◆ **Data entries**:
-- -- --

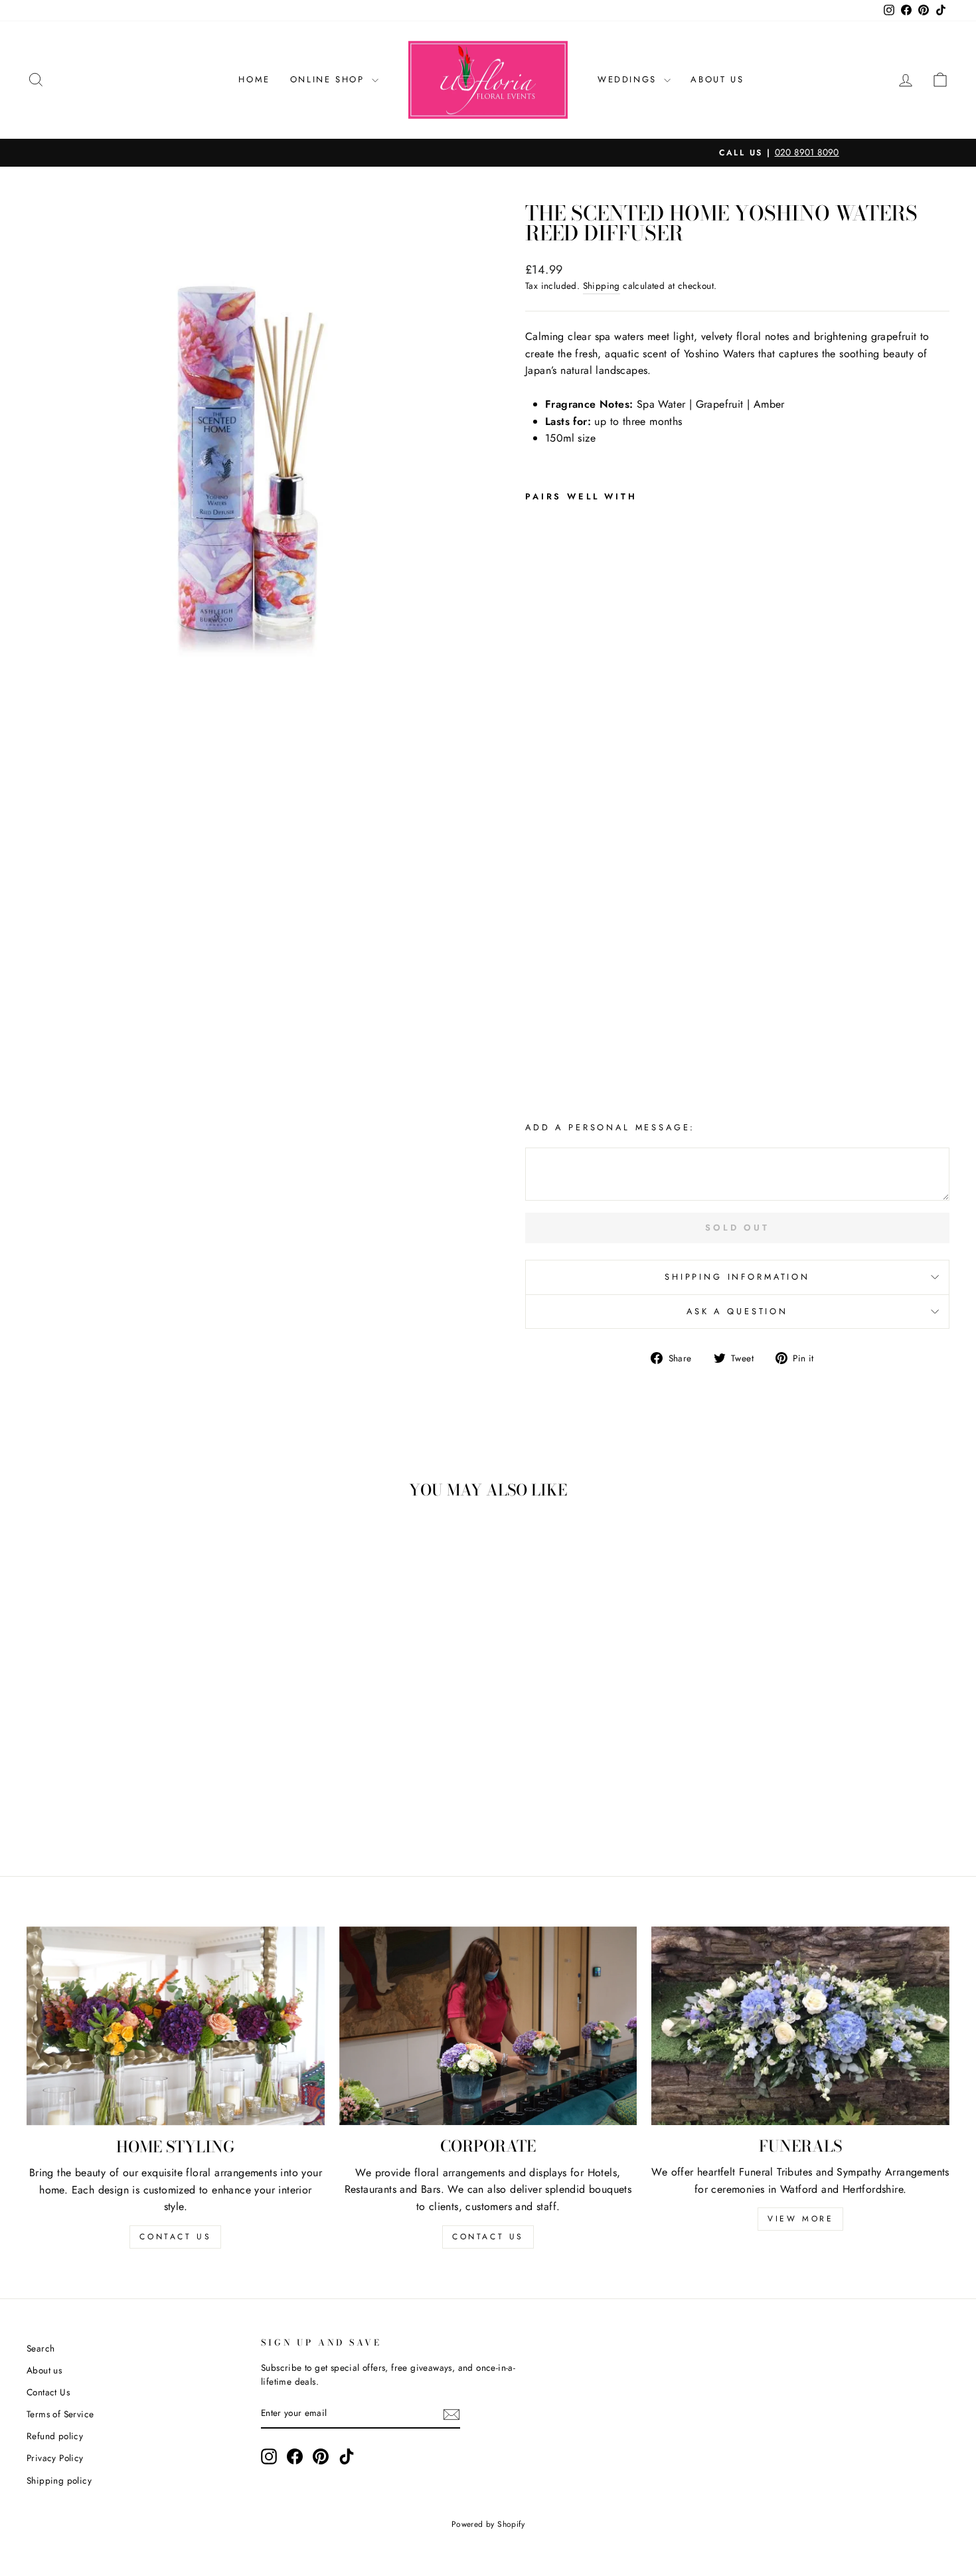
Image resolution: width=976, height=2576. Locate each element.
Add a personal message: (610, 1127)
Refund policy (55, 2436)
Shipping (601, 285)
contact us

-- -- --

◆ **Assigned task**:
Return all the records above exactly, pictures omitted.

◆ **Your response**:
Image resolution: width=976, height=2576. Locate each element.
Add a personal message: (610, 1127)
Refund policy (55, 2436)
Shipping (601, 285)
contact us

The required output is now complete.